- cross-posted to:
- asklemmy@lemmy.world
- cross-posted to:
- asklemmy@lemmy.world
One that comes to mind for me: “Whatever doesn’t kill you makes you stronger” is not always true. Maybe even only half the time! Are there any phrases you tend to hear and shake your head at?
“What doesn’t kill you makes you stronger.”
No. What doesn’t kill you creates trauma.
Yeah what didn’t kill me gave me a chronic disease. I’m weak as hell compared to 3 years ago.
For me it turned me into a depressed person who no longer feels emotion the way I did before. I’m 99% numb. The other 1% is manic attacks.
Shout out to my ex who started on #2 recently, as people keep telling me.
Maybe they got therapy and will be a better person this time. Maybe #2 will be the person they need. Whatever. Peace.✌🏽
Same. But in a way, it did kill me, so maybe that’s why I’m not getting stronger.
I can relate. My experience completely changed my personality.
I definitely look at the pre-depression version of myself and see a completely different person.

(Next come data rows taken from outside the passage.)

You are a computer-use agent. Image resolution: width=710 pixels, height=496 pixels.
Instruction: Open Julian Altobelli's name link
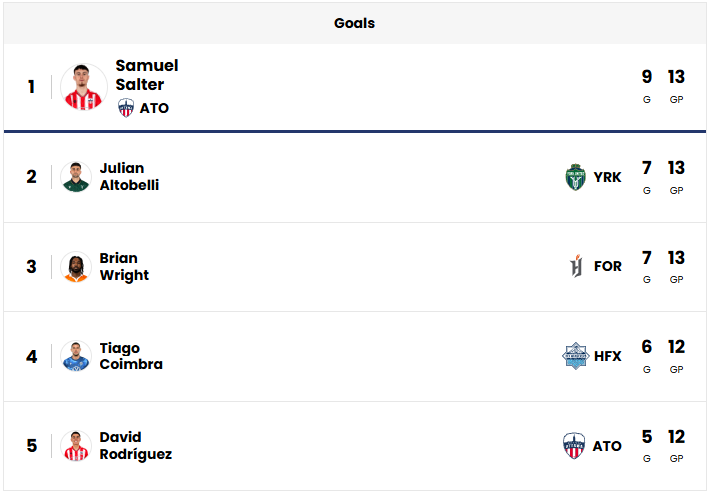[129, 177]
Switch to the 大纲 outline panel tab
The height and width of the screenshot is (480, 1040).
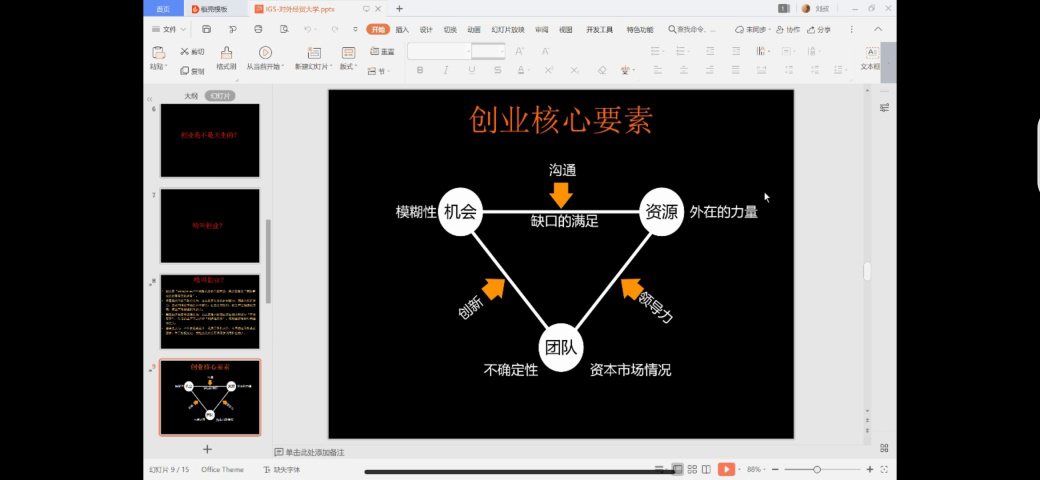(x=191, y=96)
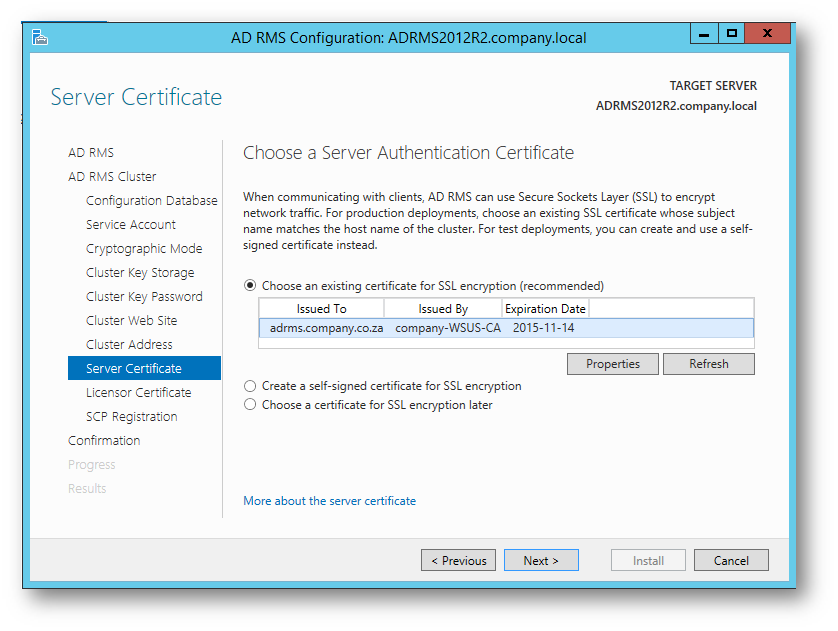Screen dimensions: 838x631
Task: Cancel the AD RMS configuration
Action: tap(731, 560)
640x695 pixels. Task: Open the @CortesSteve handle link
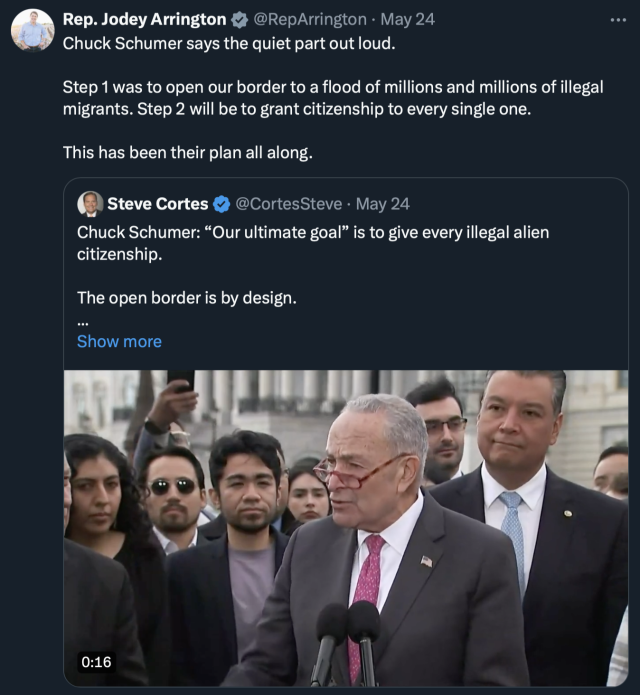point(290,204)
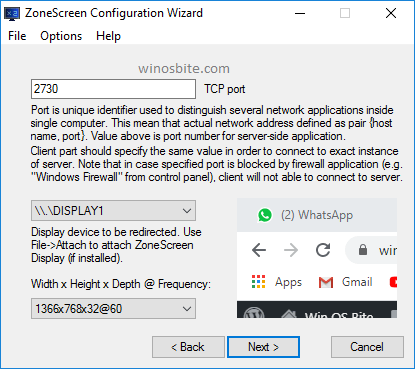This screenshot has width=415, height=369.
Task: Click the WhatsApp icon in preview
Action: 265,215
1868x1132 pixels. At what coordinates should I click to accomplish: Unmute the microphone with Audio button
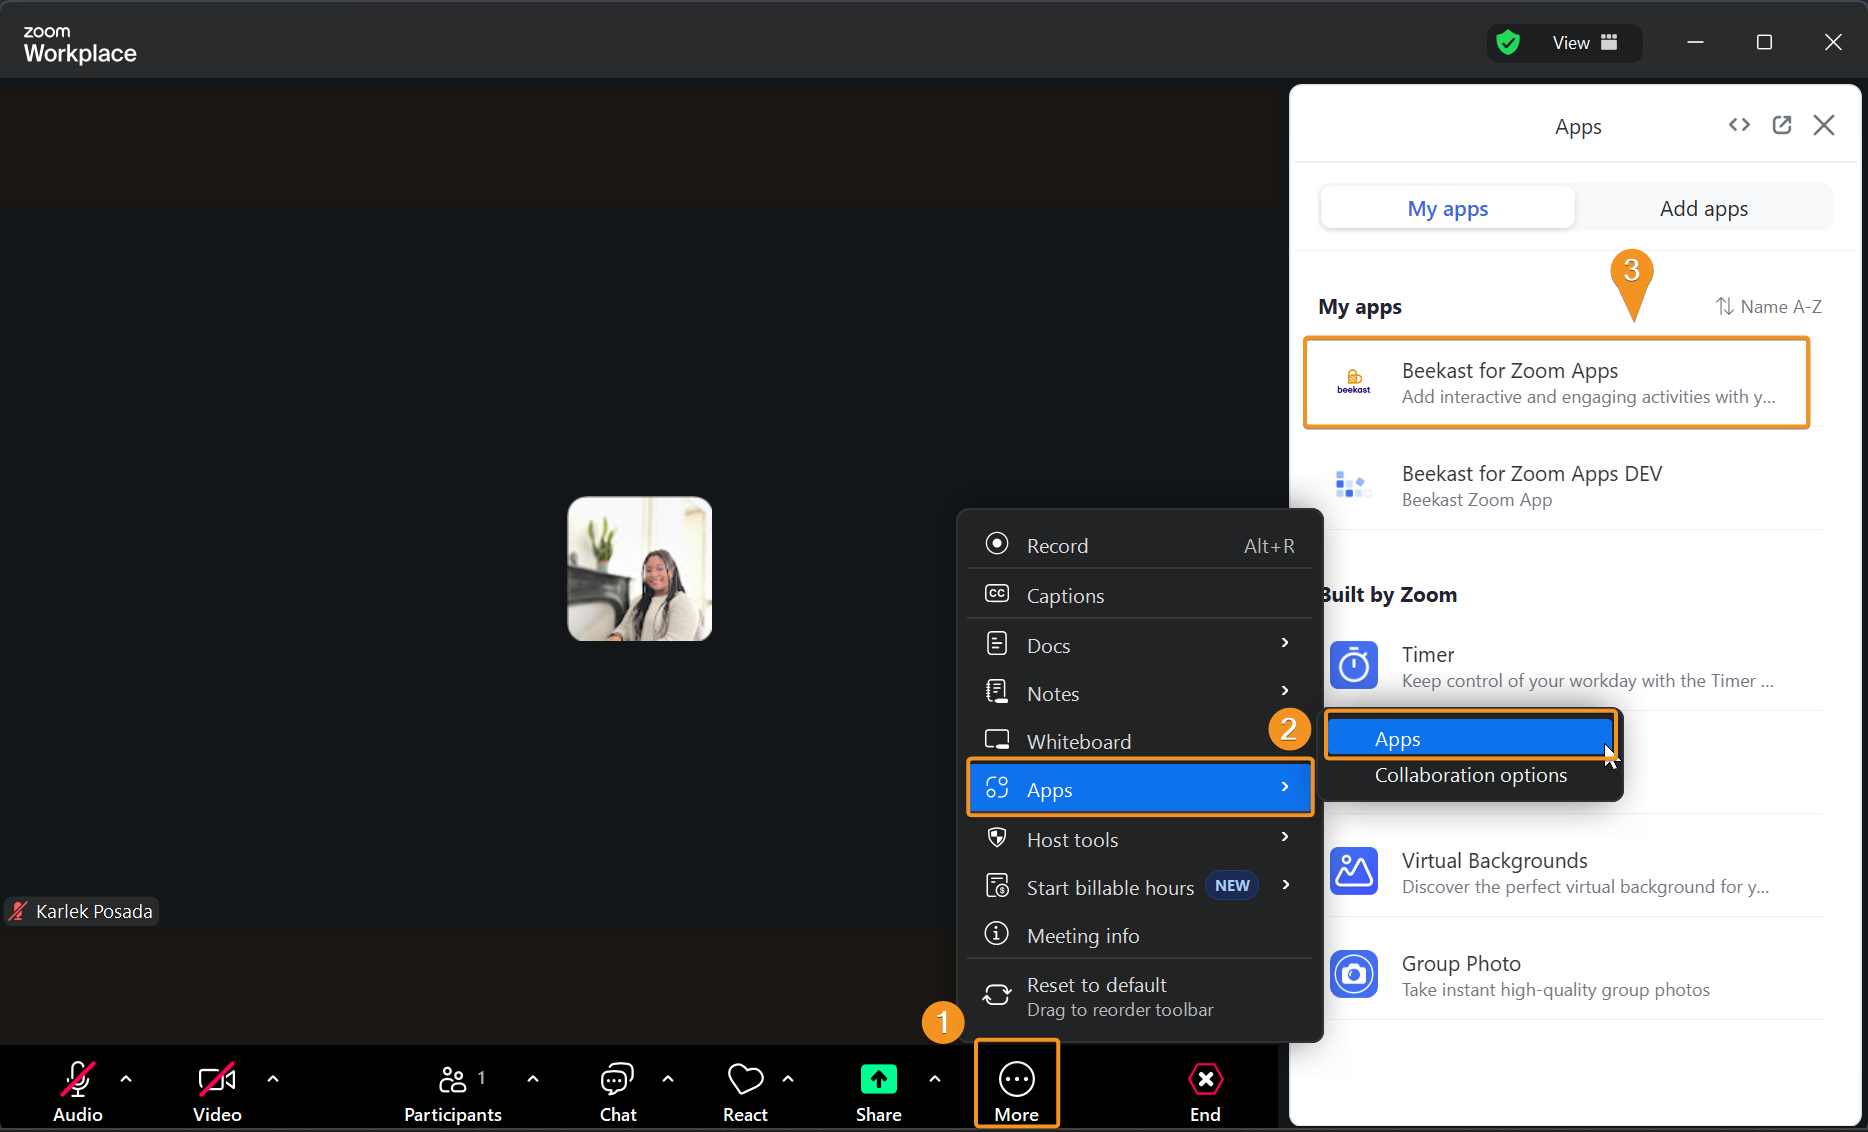(77, 1090)
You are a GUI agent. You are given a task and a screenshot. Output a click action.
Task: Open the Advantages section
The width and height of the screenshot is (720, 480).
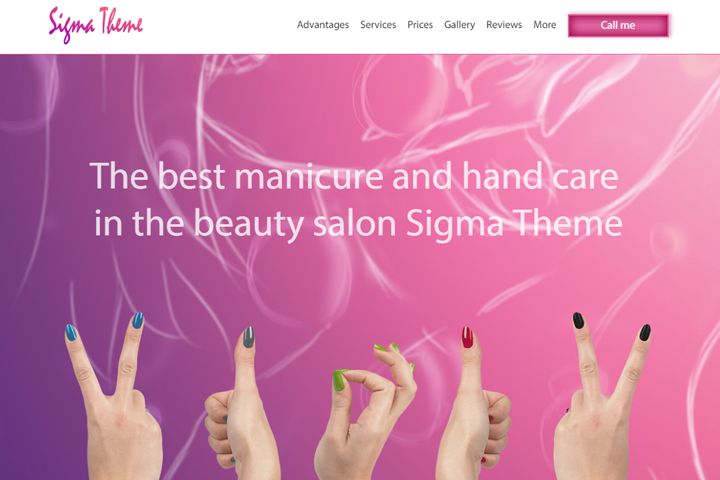[323, 25]
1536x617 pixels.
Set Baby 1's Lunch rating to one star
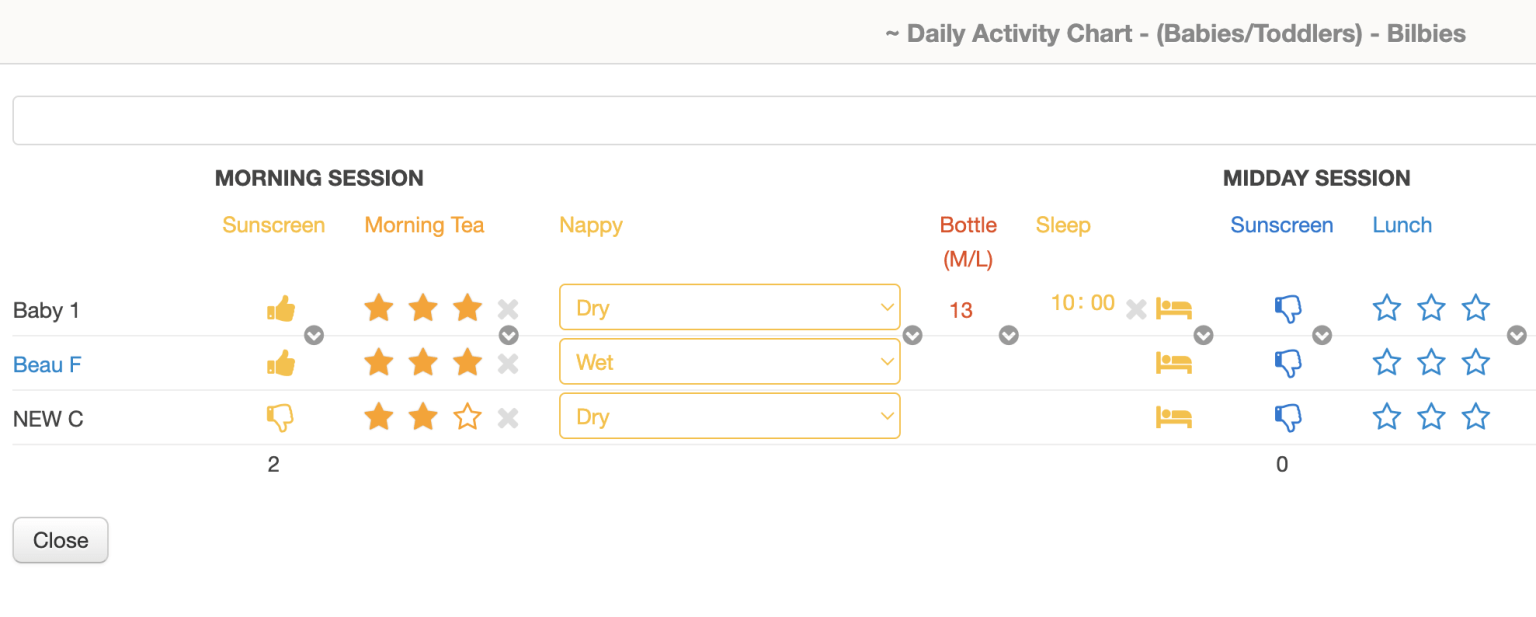1386,308
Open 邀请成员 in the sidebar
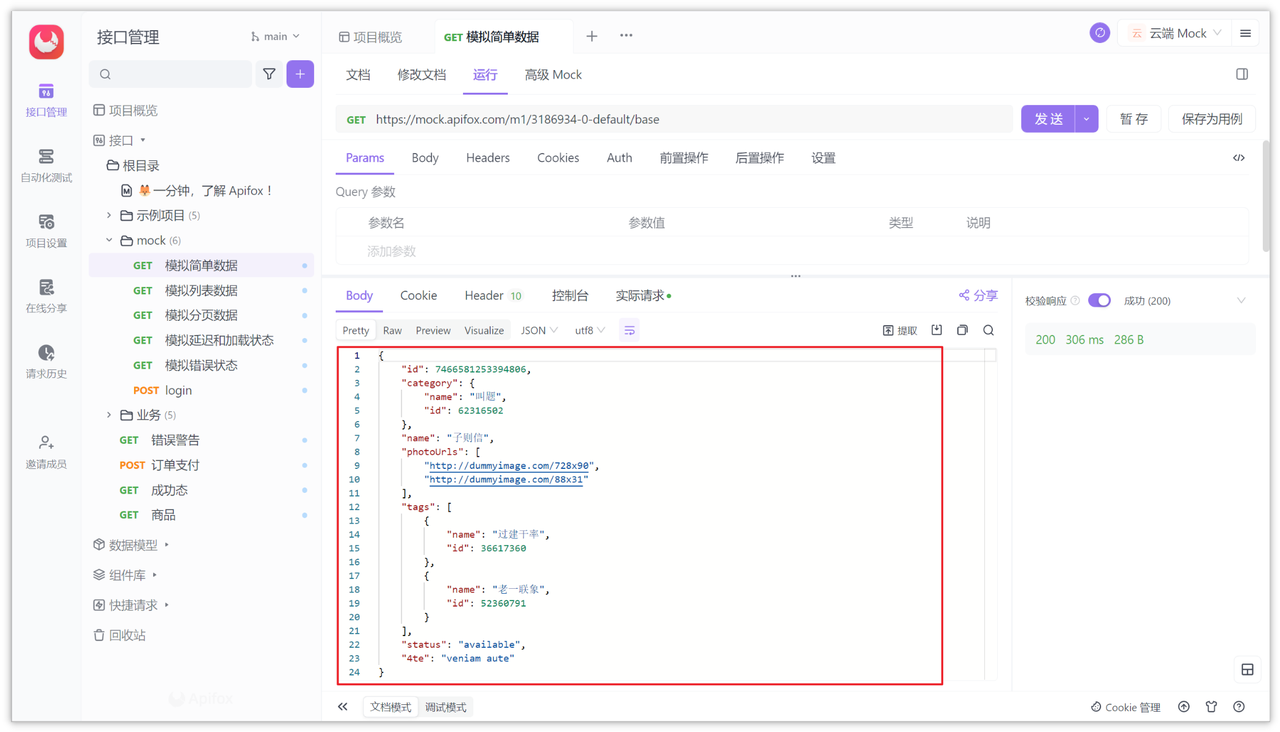The width and height of the screenshot is (1280, 732). pyautogui.click(x=45, y=450)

What doesn’t kill you evolves and tries again
In the same vein (and at least as dangerous): “Pain is just weakness leaving the body.” No, you testosterone poisoned numb-nuts - it is your body’s way of telling you that something is not right. Stop and listen!
With the exception when someone starts out a new sport or even manual work, like yep you’re a bit achy now, good on you because that’s the feeling of laziness escaping!
Yep. Gotta know the difference between being a bit sore from growing strength vs pain of damaging your body.
Science has proven that what doesn’t kill you (like a virus) actually weakens you. But, conversely, you become more efficient at responding to that specific thing so it only appears like it made you stronger.
And maybe a long term disability too.
What doesn’t kill you only postpones the inevitable.
What doesn’t kill you gets exrea practice for next time.
Well, no, the trauma is the event itself. The reaction to it is post-traumatic stress. If that stress gets in the way of your day-to-day functioning, then it could be called PTSD (but there’s like pages and pages of diagnostic criteria too).
Always appreciate it when a pedant joins the conversation. Thank you.